Scope and arrangement
The Lexington Democratic Club records document the operations and activities of the organization between 1949 and 2010. Files held in this collection include founding documents, memorandums, event announcements, planning documents, meeting minutes, financial records, statistical reports, and correspondence. These records reveal the challenges inherent in local political activism and in establishing a new presence on an already mature political scene. They also illustrate the various efforts of community organizers in mid-20th century Manhattan, in particular, the fight against Tammany Hall and the rise of civil rights issues.

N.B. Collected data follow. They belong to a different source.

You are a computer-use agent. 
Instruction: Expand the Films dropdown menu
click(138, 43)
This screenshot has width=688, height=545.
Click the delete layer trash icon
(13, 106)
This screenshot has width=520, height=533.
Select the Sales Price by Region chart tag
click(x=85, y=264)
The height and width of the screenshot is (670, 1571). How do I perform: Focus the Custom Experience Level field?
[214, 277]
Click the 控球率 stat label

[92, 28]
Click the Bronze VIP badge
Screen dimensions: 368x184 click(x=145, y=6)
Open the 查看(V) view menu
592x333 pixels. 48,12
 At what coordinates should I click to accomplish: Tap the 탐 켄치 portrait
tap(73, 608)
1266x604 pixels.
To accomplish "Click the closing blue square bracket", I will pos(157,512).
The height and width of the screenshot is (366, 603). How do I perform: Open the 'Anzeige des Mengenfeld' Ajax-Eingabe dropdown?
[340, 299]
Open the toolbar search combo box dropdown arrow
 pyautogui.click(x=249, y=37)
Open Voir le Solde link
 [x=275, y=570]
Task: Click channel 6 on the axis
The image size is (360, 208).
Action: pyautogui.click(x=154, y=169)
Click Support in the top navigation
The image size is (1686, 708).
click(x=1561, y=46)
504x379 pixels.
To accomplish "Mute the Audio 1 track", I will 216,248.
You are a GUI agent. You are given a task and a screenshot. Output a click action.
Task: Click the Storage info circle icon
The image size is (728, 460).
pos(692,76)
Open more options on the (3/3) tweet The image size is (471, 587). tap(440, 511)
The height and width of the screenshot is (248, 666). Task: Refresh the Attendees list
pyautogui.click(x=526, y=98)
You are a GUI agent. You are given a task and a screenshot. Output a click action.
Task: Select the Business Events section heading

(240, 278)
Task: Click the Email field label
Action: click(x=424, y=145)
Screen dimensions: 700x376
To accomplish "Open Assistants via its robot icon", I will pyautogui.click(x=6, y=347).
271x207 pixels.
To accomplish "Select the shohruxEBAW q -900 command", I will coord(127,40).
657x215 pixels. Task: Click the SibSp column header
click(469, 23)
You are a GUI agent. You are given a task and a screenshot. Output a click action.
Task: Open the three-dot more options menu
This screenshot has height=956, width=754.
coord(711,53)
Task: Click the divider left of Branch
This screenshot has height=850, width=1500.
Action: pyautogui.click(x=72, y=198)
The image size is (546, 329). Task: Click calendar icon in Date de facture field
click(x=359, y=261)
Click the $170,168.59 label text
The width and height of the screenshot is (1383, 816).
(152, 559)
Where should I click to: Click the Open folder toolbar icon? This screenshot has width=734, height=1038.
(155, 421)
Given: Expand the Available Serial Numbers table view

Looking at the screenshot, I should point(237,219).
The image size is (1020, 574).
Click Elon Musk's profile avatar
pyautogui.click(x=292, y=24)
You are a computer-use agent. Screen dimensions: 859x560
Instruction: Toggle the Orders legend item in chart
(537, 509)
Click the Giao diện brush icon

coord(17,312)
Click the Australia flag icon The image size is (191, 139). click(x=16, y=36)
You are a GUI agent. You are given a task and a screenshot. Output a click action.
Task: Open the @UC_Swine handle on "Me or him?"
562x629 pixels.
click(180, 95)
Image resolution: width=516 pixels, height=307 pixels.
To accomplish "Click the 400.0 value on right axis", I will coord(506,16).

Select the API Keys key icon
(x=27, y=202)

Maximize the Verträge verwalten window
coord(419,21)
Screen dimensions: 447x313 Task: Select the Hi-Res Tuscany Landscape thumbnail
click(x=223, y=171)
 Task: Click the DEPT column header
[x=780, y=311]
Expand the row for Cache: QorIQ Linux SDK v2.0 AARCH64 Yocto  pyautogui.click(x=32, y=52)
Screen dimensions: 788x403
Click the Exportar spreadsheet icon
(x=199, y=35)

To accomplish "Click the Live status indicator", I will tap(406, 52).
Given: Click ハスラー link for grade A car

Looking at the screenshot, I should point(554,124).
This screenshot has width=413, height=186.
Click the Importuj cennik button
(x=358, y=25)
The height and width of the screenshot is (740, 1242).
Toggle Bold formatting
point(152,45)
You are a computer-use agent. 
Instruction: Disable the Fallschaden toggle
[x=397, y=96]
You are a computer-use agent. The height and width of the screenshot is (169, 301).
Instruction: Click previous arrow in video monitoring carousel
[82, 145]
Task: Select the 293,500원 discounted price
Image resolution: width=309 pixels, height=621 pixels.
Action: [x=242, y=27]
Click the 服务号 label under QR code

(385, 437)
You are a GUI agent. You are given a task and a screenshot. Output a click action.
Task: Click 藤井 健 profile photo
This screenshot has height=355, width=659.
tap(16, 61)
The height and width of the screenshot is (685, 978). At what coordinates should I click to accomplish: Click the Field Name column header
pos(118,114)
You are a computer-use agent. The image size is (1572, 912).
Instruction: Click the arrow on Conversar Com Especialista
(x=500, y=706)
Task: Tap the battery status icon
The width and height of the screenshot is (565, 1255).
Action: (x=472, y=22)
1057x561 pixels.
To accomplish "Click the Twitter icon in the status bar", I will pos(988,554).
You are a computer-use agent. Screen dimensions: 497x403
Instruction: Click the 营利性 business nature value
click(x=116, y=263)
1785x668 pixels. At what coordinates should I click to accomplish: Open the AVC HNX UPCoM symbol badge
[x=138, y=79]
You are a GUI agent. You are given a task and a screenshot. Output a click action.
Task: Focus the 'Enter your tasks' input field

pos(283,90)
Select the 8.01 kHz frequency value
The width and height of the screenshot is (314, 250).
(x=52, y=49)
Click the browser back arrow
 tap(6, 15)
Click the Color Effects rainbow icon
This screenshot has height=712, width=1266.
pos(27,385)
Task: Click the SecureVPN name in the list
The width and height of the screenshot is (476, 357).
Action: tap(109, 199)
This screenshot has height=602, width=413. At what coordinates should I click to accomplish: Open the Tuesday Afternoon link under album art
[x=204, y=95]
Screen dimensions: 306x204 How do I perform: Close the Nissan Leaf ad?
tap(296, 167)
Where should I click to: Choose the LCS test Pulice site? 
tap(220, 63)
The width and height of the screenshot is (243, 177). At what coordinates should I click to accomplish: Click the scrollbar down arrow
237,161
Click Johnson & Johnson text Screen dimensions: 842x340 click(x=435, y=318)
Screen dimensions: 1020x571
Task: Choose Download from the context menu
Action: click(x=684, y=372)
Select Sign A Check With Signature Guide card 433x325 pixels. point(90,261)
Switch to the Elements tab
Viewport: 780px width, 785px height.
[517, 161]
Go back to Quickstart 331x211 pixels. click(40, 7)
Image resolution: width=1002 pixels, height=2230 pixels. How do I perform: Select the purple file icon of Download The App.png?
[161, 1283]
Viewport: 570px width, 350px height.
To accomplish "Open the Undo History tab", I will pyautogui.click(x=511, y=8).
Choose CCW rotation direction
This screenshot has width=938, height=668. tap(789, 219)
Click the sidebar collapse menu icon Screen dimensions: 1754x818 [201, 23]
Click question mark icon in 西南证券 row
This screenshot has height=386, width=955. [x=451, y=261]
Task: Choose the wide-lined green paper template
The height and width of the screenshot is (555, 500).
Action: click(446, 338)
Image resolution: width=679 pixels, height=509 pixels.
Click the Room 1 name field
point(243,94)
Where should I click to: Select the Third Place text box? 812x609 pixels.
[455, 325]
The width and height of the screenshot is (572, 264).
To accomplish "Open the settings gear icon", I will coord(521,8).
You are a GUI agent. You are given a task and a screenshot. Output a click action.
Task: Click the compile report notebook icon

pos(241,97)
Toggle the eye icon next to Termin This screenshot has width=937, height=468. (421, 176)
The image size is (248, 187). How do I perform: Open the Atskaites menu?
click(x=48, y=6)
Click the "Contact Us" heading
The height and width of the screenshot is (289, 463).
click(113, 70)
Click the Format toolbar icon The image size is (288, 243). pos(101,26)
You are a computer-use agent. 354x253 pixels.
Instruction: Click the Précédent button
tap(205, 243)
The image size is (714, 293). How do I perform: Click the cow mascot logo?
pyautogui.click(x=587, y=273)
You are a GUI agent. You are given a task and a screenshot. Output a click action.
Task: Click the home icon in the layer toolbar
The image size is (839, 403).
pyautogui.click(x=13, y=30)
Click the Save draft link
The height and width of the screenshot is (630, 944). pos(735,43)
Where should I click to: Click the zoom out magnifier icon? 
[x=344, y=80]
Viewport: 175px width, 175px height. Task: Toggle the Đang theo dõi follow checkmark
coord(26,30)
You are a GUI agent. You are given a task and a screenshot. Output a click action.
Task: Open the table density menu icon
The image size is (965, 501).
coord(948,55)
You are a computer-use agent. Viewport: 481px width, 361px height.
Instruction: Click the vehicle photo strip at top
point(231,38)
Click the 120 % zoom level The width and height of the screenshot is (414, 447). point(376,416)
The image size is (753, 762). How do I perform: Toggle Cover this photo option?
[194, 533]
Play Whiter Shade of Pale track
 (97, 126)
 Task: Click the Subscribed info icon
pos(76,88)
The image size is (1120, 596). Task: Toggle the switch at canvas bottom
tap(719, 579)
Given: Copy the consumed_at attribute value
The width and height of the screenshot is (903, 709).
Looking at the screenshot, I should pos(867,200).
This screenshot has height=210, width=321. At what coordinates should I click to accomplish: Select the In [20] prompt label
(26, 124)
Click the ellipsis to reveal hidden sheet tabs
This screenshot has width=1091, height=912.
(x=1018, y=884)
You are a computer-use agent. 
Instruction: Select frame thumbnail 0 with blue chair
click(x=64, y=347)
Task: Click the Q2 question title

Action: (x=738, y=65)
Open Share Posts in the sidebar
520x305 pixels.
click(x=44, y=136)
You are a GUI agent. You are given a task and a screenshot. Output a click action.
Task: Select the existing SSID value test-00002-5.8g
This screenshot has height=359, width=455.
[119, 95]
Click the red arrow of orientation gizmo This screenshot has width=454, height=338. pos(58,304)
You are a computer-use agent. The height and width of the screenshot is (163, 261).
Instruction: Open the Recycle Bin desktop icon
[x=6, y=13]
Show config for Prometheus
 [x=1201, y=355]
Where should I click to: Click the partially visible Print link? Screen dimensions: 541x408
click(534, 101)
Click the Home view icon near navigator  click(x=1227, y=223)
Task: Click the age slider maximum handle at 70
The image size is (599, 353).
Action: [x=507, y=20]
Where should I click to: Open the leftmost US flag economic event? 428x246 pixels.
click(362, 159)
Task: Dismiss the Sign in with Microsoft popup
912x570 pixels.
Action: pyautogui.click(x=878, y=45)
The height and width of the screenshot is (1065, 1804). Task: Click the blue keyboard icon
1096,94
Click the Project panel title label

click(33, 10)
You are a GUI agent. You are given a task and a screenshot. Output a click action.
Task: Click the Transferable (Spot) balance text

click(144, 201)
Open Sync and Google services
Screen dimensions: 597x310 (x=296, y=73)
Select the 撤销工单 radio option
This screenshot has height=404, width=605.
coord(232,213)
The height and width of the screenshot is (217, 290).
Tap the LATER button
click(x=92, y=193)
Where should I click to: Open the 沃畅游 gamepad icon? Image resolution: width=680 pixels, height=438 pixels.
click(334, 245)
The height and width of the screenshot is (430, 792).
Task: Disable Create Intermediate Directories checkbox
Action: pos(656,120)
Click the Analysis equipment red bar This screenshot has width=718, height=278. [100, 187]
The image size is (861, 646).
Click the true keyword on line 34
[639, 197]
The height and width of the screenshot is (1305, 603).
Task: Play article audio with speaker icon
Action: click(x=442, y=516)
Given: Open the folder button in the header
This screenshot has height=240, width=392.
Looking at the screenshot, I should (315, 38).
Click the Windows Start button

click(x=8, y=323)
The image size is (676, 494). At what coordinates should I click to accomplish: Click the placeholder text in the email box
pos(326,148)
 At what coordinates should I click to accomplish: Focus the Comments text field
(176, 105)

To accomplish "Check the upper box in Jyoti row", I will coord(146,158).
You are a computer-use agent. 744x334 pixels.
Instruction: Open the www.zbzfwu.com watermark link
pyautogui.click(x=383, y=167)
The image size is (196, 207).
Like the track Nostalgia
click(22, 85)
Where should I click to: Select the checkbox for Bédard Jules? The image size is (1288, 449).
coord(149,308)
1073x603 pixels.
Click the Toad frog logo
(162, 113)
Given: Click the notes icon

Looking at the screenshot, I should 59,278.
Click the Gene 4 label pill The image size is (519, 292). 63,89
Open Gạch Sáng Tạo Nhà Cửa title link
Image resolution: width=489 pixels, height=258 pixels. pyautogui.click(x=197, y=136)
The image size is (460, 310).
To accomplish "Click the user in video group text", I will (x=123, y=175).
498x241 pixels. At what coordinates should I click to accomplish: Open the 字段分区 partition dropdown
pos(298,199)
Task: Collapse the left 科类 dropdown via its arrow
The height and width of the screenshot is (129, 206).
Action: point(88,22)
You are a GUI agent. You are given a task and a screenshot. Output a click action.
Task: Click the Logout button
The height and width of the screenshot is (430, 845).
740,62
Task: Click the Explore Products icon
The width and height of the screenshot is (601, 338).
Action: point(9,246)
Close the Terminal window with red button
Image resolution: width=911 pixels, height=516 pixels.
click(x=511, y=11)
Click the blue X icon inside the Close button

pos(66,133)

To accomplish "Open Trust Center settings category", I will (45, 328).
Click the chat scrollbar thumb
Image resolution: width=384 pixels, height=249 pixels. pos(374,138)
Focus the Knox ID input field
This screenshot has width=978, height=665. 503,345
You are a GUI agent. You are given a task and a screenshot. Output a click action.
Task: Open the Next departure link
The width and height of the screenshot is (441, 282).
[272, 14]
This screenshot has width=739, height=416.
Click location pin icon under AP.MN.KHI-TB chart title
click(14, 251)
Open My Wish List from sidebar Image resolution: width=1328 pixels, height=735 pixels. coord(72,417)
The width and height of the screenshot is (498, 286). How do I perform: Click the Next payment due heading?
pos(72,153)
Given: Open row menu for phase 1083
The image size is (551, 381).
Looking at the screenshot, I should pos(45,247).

The Lexington Democratic Club records are arranged in two series:
- 1948-201012.5 boxes
The Administrative Files series provides insight to the overall management and structure of the organization, as well as the daily activities carried out by its leadership and members. The creation and evolution of the club is well documented in the founding records, which consist of constitutions, amendments, memorandums, and research files from similar organizations. This series also holds committee files with member rosters and meeting minutes, financial records, legal files in regards to critical political and social issues of the time, and press material. The bulk of the files are concerned with local elections and judicial selection and reform. These records contain election statistic reports, lists of local Democrats and unregistered neighbors, guides on how to successfully register voters, and articles outlining the issues being debated. Of interest are campaign materials from multiple politicians that exist in the form of flyers, photo-adorned cards, and other eye-catching forms. Also present are newspaper clippings and newsletters from the Club and about the Club.
- 1949-19867.5 boxes
The Correspondence series, organized chronologically, spans from 1949 to 1986, and consists of both incoming and copies of outgoing letters. Club communications include newsletters, member memos, meeting and event announcements, fundraiser invitations, letters concerning dues payments, newspaper clippings, and printed fliers related to various local races. Much of this material was addressed to Secretary, Vice President, and later President Jerome E. Hyman. Outside correspondence came from local politicians and political groups, many seeking endorsements and support, and community members interested in the club. The letters further document the involvement of the club in elections, with other political groups, and in strategic planning for the Democratic Party.